La caza es el tercer deporte con más federados, solo por detrás del fútbol y del baloncesto. En España hay casi 600.000 licencias de caza, una actividad que mueve más de 10.000 millones de euros al año en nuestro país. Pero hoy, como ayer, sigue habiendo clases y el programa dará muestra de que en el mundo de la caza esta frase tópica se cumple.

Apatrullando accede a una de las fincas de caza más exclusivas del mundo, donde el poder y el servilismo continúan presentes. Jalis de la Serna y el reportero Miguel Rabaneda se dividen para comprobar cómo es por un lado, ser cliente ‘premium’, y por otro, trabajador de la finca. Con más de 2.200 hectáreas en la provincia de Ciudad Real, La Nava cuenta con varias casas, helipuerto y aeródromo privado. Los entonces “señoritos” ahora son ricos globales que pagan desde 4000 euros al día: fortunas del petrodólar, jeques, oligarcas, ejecutivos, pero también aristócratas y la realeza… asistidos por un servicio disciplinado que es el motor invisible del negocio: tres cambios de vestuario al día, peticiones a la carta a cualquier hora, atención constante y un trato que nunca olvida las formas ni la jerarquía.

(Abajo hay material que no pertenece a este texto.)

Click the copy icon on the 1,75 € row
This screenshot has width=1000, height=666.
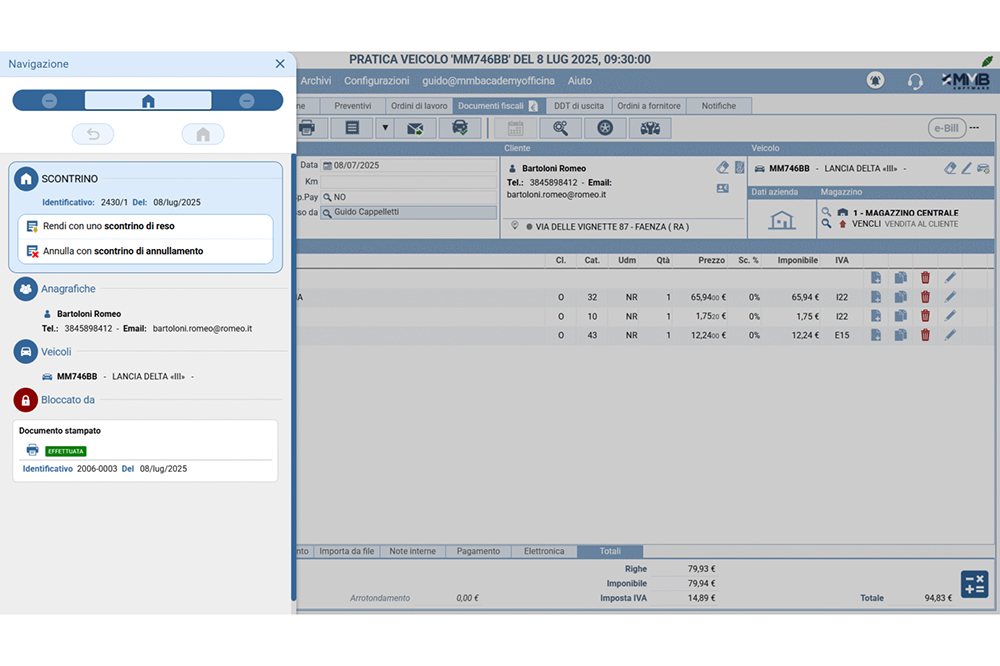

La jornada comienza con un rezo seguido de un ¡Viva España! ¡Viva el Rey! A partir de ahí, se abre la veda… Unas cien personas dirigen el vuelo de las perdices hacia los puestos, los secretarios cuentan las piezas batidas en voz alta, los cargadores administran el rifle al instante y los ojeadores —hasta cuarenta por día— hacen posible toda una maquinaria perfectamente engrasada. Pero en el campo hay tiempo para todo, y por supuesto, para hablar de negocios durante el exquisito aperitivo de media mañana, servido con todo lujo, o en las comidas que se celebran al aire libre. La caza como escenario de relaciones empresariales, alianzas y favores, que recuerda a la berlanguiana, La escopeta nacional.

El contraste lo encontramos en Carrascalejo (Cáceres), donde Jalis de la Serna nos muestra cómo es una cacería popular, sin élite a la que servir. Un mundo que defiende una tradición sin privilegios y que critica el todopoderoso turismo de lujo que se mueve alrededor de la caza.